# [Exercise inputs]
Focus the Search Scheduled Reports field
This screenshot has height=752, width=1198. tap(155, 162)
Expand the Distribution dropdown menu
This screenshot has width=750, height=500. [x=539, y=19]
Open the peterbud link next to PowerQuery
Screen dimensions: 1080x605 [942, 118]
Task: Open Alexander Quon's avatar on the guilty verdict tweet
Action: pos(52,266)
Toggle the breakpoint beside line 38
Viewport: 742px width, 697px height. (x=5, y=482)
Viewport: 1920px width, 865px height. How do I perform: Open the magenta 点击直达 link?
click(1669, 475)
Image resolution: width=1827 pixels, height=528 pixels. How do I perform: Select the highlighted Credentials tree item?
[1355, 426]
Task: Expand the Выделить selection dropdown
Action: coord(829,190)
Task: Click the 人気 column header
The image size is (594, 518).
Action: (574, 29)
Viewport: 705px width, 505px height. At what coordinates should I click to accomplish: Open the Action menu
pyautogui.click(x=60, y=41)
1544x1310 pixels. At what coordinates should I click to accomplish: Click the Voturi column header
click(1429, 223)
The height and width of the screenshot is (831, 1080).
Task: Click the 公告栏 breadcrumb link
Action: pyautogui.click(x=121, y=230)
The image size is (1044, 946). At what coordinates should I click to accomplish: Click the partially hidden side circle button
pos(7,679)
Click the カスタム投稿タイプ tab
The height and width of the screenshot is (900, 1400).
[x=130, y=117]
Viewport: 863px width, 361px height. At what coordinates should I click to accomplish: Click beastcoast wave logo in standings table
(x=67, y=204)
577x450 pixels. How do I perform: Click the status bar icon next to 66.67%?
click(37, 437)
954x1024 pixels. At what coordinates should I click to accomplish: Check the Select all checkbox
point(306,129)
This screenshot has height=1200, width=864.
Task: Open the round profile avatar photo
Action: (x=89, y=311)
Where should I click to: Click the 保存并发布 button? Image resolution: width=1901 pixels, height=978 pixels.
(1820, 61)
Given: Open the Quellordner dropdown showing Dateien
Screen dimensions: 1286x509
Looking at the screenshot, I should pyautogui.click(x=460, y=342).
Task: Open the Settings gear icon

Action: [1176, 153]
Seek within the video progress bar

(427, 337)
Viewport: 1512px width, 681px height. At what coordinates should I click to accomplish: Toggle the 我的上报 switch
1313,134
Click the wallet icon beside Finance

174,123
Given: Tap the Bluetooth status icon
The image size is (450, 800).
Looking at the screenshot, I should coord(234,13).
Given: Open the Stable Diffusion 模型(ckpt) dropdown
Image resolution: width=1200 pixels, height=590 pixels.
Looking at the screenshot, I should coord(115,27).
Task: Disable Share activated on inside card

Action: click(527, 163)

# [What the exercise asks]
Copy each line of the material exactly as written.

# [Written reply]
Focus the Search Scheduled Reports field
This screenshot has height=752, width=1198. tap(155, 162)
Expand the Distribution dropdown menu
This screenshot has width=750, height=500. [x=539, y=19]
Open the peterbud link next to PowerQuery
Screen dimensions: 1080x605 [942, 118]
Task: Open Alexander Quon's avatar on the guilty verdict tweet
Action: pos(52,266)
Toggle the breakpoint beside line 38
Viewport: 742px width, 697px height. (x=5, y=482)
Viewport: 1920px width, 865px height. How do I perform: Open the magenta 点击直达 link?
click(1669, 475)
Image resolution: width=1827 pixels, height=528 pixels. How do I perform: Select the highlighted Credentials tree item?
[1355, 426]
Task: Expand the Выделить selection dropdown
Action: coord(829,190)
Task: Click the 人気 column header
The image size is (594, 518).
Action: (574, 29)
Viewport: 705px width, 505px height. At what coordinates should I click to accomplish: Open the Action menu
pyautogui.click(x=60, y=41)
1544x1310 pixels. At what coordinates should I click to accomplish: Click the Voturi column header
click(1429, 223)
The height and width of the screenshot is (831, 1080).
Task: Click the 公告栏 breadcrumb link
Action: pyautogui.click(x=121, y=230)
The image size is (1044, 946). At what coordinates should I click to accomplish: Click the partially hidden side circle button
pos(7,679)
Click the カスタム投稿タイプ tab
The height and width of the screenshot is (900, 1400).
[x=130, y=117]
Viewport: 863px width, 361px height. At what coordinates should I click to accomplish: Click beastcoast wave logo in standings table
(x=67, y=204)
577x450 pixels. How do I perform: Click the status bar icon next to 66.67%?
click(37, 437)
954x1024 pixels. At what coordinates should I click to accomplish: Check the Select all checkbox
point(306,129)
This screenshot has height=1200, width=864.
Task: Open the round profile avatar photo
Action: (x=89, y=311)
Where should I click to: Click the 保存并发布 button? Image resolution: width=1901 pixels, height=978 pixels.
(1820, 61)
Given: Open the Quellordner dropdown showing Dateien
Screen dimensions: 1286x509
Looking at the screenshot, I should pyautogui.click(x=460, y=342).
Task: Open the Settings gear icon

Action: [1176, 153]
Seek within the video progress bar

(427, 337)
Viewport: 1512px width, 681px height. At what coordinates should I click to accomplish: Toggle the 我的上报 switch
1313,134
Click the wallet icon beside Finance

174,123
Given: Tap the Bluetooth status icon
The image size is (450, 800).
Looking at the screenshot, I should coord(234,13).
Given: Open the Stable Diffusion 模型(ckpt) dropdown
Image resolution: width=1200 pixels, height=590 pixels.
Looking at the screenshot, I should coord(115,27).
Task: Disable Share activated on inside card

Action: click(527, 163)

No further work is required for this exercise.